Extract provided:
* * * *

Procedure for holding the Shareholders' Meeting

In view of the continuing health emergency linked to the pandemic and taking into account the measures to contain infections, the Company avails itself of the provisions envisaged by Article 106, subsection 4 of Italian Decree Law no. 18 of 17th March 2020 (the effect of which has most recently been extended to shareholders' meetings held before 31st July 2022, by Art. 3, subsection one, of Italian Decree Law no. 228 of 30th December 2021, as converted by Italian Law no. 15 of 25th February 2022), setting out "Measures for strengthening the national healthcare service and economic support for families, workers and businesses connected with the COVID-19 epidemiological emergency", establishing that the Shareholders' Meeting will be attended by those entitled to vote only through the Designated Representative of the Company.

The Board of Directors has identified the law firm Studio Legale Trevisan & Associati as the Designated Representative in accordance with Article 135-undecies of the CLF, to whom those entitled to vote at the Shareholders' Meeting must grant a proxy and/or sub-proxy, also pursuant to Article 135-novies of the CLF, with voting instructions on all or some of the proposals for resolution on the items on the agenda.

* * * *

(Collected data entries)
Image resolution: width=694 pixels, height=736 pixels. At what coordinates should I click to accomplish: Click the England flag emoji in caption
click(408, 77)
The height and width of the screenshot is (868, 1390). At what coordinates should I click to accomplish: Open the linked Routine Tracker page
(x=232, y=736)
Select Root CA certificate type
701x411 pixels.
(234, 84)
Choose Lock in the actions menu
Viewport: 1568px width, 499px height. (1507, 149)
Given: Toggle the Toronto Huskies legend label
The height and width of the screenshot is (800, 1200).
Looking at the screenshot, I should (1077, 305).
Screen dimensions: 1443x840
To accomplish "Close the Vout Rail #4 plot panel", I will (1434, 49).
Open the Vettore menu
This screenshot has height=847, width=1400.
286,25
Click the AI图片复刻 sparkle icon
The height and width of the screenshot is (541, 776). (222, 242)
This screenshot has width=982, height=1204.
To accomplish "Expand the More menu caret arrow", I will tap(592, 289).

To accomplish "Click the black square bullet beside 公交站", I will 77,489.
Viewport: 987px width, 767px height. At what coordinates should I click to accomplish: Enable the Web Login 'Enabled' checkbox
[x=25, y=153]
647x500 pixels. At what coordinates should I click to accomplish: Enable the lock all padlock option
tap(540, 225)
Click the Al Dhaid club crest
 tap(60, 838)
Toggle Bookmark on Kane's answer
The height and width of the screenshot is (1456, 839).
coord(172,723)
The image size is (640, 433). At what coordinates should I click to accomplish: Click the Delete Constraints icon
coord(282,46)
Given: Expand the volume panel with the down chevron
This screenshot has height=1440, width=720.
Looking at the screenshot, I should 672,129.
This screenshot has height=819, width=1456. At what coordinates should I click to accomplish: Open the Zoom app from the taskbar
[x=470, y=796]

* * * *

What you will do:
1. According to the shareholders' meeting procedure text, which law firm did the Board of Directors identify as the Designated Representative?
2. Resume the text on the shareholders' meeting procedure, continuing after its final sentence.

Results of the exercise:
1. Studio Legale Trevisan & Associati.

2.
For more information refer to the call notice which will be published within the term set in accordance with the procedures laid down by law.

The following documents will also be made available to the public in the terms and with the arrangements set out in the applicable law:

  • the explanatory reports of the Board of Directors on the items on the agenda;
  • the 2021 annual financial report, containing the "Consolidated Non-Financial Statement 2021";
  • the 2021 Report on Corporate Governance and Ownership Structure, which includes, inter alia, information on Snam's diversity policy pursuant to art. 123-bis, subsection two, letter d-bis), of the CLF, and the Considerations on the 2022 Recommendations of the Corporate Governance Committee;
  • the document "Financial Disclosure on Climate Change 2021";
  • the 2022 Report on remuneration policy and compensation paid;
  • the 2021 Sustainability Report.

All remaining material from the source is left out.